Issue with SSL certificates
Incident Report for Metabase Cloud
Postmortem

Summary

On Thursday Nov 9th the default certificate for the external Nginx ingress was replaced with a dummy certificate. Users attempting to reach their hosted instances would get an invalid certificate error. This was due to a misconfiguration in the new CI for releasing our helm charts that used the internal Nginx ingress values files for the external Nginx ingress.

Impact

All hosted customers not using custom domains were affected.

How was the root cause diagnosed?

We identified that the values were properly set in the values files. We Investigated the CI steps to determine why the correct values were not set. It was determined that the wrong values files were being used for external Nginx ingress.

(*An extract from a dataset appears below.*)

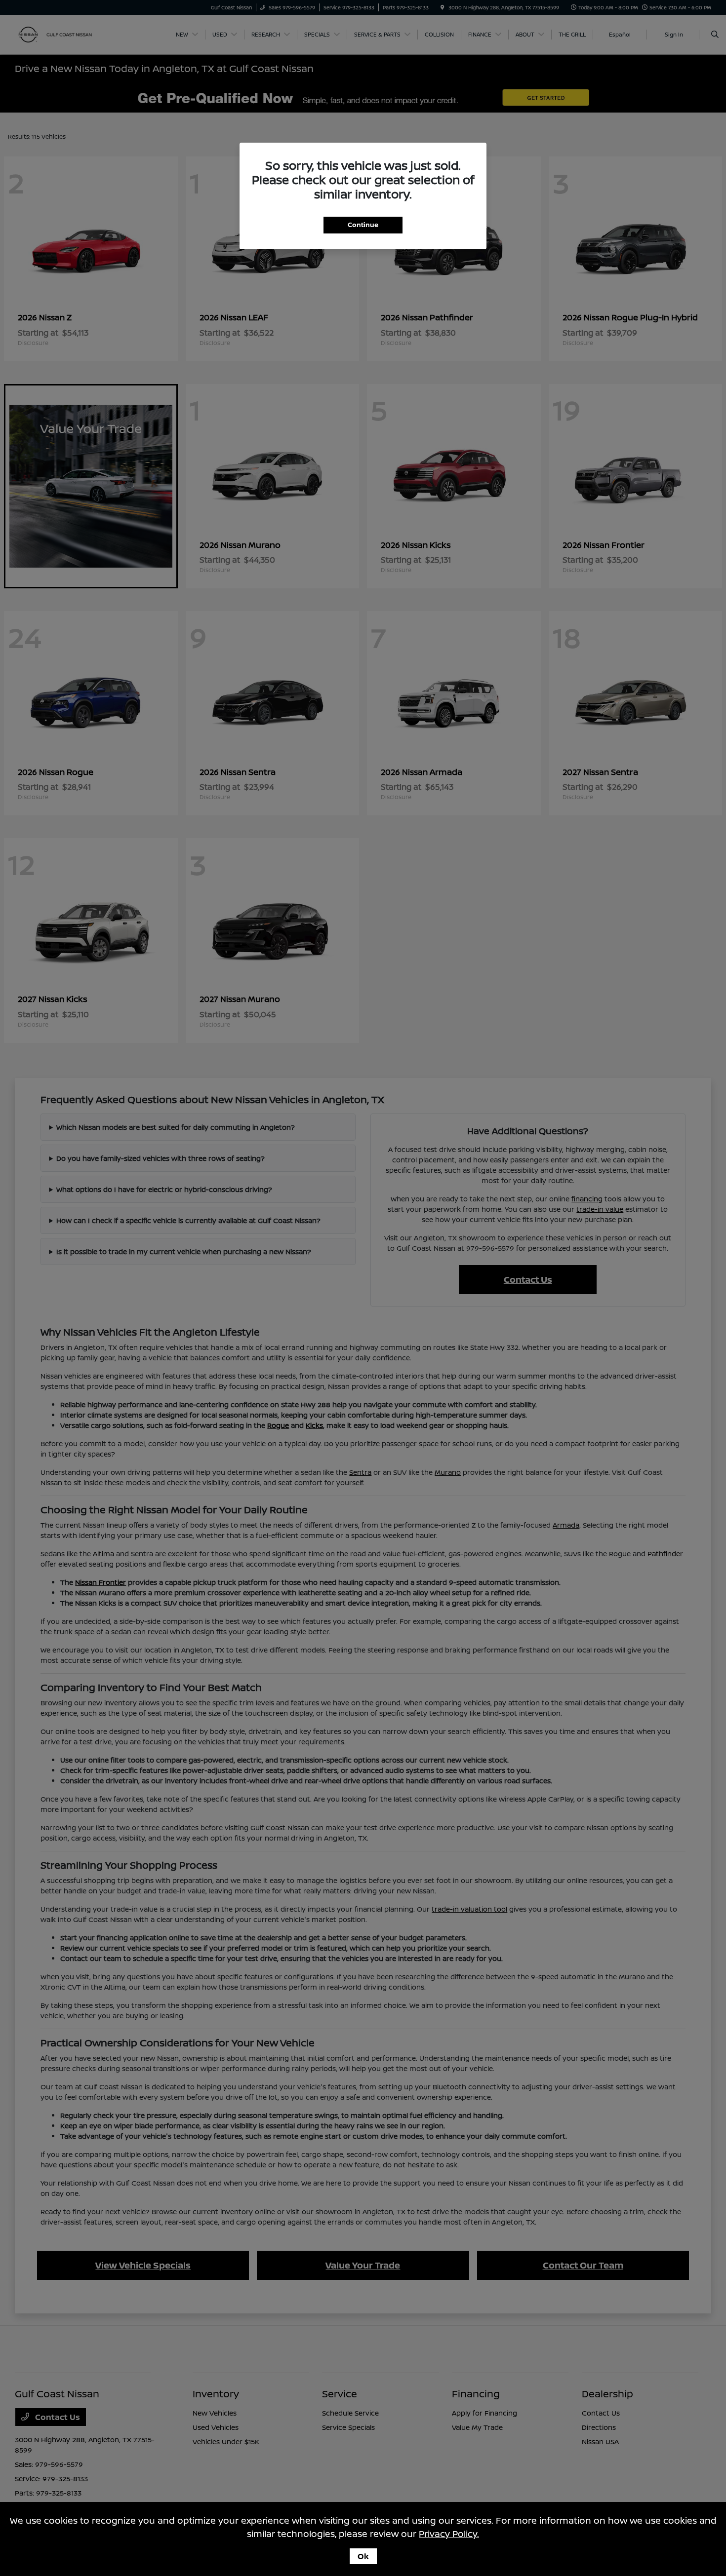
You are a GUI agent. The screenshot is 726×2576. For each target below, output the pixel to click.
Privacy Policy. (449, 2533)
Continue (363, 224)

How we’ll make this not happen again?

  • Update staging and production value files to match.
  • Add alert to pagerduty for non-custom domains (catch alerts faster)
Posted Nov 15, 2023 - 13:21 UTC

Resolved
Ingress controller certificates are now back to normal. You should be able to get the correct certificate in the browser now. We're very sorry for the inconvenience, we'll publish a retrospective about the issue in the next few days.
Posted Nov 09, 2023 - 20:02 UTC
Investigating
We're investigating an issue in our cloud with certificate management that's causing browsers to receive incorrect certificates
Posted Nov 09, 2023 - 19:37 UTC
This incident affected: Metabase Cloud Platform.